He moved nearer the large cage. Its iron bars, painted gold in hue, gave off a pleasant hum when he touched them. Every movement in and around the cage was recorded, in his absence, by the simplest of spells and fed back to him through the tips of his fingers.
He closed his dark eyes, a smile pulling at his mouth. "You'll only hurt yourself if you keep rushing the bars like that, my darling. This cage was built to withstand even your powers." He opened his eyes, gazed at the wonder of the prize within. A bird of the rarest kind, thought to be extinct for centuries. Truly, you had only to know where to look. And, of course, how to hold.
She was large as a raven; legs pale as birch and lean with four toes that curled into smooth, opalescent claws. Her feathers reflected light with every move, glossy black throwing off an array of violet, green, blue, and red. She was stunning in daylight and he was sad that he could not take her outside more often. But after that last, almost disastrous, outing....

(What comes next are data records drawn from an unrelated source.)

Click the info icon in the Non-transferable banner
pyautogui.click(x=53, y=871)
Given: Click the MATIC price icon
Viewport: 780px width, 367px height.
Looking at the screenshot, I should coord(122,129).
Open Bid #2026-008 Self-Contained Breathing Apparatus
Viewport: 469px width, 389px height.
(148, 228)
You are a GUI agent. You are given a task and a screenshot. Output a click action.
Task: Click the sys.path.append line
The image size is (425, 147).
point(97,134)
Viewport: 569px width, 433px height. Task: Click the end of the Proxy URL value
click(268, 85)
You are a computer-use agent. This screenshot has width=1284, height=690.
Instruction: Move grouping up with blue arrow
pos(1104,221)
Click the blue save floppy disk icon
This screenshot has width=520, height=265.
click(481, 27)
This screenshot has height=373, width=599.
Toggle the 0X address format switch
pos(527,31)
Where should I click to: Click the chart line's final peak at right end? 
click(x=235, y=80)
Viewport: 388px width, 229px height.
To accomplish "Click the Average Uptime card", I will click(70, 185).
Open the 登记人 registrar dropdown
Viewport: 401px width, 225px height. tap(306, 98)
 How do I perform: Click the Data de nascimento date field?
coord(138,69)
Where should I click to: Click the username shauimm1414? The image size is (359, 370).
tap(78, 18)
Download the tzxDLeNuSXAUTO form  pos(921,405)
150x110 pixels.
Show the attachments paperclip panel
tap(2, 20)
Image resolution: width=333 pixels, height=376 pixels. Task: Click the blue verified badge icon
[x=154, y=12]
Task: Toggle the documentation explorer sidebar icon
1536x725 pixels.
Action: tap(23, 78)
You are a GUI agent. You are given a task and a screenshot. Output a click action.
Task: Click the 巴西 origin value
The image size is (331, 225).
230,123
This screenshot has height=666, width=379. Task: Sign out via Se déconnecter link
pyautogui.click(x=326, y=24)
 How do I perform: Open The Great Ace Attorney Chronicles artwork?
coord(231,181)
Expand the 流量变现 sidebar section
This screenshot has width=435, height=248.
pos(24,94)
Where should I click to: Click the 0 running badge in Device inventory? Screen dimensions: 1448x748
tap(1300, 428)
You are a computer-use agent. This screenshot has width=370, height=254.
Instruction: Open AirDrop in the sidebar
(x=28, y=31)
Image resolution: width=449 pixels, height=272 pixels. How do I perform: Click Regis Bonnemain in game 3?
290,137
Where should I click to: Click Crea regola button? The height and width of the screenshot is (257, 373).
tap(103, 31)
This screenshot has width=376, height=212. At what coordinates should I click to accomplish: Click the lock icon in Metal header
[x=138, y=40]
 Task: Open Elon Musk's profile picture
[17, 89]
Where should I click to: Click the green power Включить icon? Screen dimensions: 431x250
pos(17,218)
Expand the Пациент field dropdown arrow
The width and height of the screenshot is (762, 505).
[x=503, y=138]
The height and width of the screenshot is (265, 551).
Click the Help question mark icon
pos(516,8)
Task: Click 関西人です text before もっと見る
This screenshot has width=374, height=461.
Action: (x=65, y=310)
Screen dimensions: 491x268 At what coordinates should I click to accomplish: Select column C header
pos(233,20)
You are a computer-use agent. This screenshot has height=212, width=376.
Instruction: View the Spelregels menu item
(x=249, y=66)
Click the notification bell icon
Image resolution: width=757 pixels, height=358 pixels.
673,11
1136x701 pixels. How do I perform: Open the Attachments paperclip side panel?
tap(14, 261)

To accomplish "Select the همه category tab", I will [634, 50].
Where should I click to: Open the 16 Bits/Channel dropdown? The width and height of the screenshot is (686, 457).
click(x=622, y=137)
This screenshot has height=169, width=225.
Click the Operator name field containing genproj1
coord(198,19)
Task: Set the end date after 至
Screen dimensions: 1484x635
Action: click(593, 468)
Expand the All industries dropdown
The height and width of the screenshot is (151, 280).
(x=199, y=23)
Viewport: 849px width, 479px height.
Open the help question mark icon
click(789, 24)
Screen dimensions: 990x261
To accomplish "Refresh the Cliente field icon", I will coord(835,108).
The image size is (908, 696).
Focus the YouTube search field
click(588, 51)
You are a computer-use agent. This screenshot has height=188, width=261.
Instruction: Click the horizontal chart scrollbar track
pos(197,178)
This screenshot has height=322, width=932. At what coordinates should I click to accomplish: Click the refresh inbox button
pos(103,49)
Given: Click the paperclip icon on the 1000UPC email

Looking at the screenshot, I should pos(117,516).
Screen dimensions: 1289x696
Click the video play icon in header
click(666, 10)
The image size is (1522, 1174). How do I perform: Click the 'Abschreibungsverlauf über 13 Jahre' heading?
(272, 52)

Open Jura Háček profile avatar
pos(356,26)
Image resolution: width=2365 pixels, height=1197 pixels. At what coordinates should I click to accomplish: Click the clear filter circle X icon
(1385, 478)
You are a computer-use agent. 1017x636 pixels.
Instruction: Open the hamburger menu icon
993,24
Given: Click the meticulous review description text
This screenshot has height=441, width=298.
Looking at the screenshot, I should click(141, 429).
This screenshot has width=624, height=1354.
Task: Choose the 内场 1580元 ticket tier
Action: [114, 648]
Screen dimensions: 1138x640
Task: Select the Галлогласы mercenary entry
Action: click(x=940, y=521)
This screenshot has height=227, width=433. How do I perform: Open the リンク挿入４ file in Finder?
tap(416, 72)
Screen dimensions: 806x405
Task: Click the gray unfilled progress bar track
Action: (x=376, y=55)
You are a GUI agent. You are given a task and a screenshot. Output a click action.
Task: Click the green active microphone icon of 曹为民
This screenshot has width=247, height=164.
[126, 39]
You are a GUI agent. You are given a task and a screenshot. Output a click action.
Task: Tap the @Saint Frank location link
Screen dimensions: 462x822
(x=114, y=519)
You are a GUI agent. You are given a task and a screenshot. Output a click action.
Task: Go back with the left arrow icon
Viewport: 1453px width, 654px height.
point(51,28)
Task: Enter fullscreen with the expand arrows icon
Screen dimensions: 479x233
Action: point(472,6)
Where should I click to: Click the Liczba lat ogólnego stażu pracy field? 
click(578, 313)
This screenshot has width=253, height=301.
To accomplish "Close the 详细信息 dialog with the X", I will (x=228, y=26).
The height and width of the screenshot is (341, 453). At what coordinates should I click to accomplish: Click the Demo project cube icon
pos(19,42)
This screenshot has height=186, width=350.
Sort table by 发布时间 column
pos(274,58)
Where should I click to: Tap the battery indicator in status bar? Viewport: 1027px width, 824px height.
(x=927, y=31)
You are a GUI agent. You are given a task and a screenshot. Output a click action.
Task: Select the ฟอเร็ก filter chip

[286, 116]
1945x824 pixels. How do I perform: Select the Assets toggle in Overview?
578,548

He shook his head, looked at the black, black eyes and the pale curved beak that managed so much contempt for features that weren't meant to hold such an expression.
"Sing," he said, moving to the kitchen, taking the bread from the shelf, the cheese and smoked meat from the larder. At her silence he turned, one finger raised speculatively to his mouth. "Sing. And I'll let you out of that cage." He paused, poured wine into a cup and sipped. "Sing for me and you may stay out for the night."
The bird shuffled on her perch, head twisting to and fro before she stilled, ruffled the feathers along her throat and opened her mouth to emit a sound that was too pure for this side of the veil. It was spring rain and autumn sunshine filtered through the boughs of oaks in winter.
He closed his eyes, let the music wash over him, through him until the last notes crested and faded.
"My darling," was barely a whisper across his lips. He went to the cage, sliding a key from his pocket and into the lock. "Come," he said, one hand sliding through the door and the bird stepped gingerly onto his palm, allowed him to guide her out.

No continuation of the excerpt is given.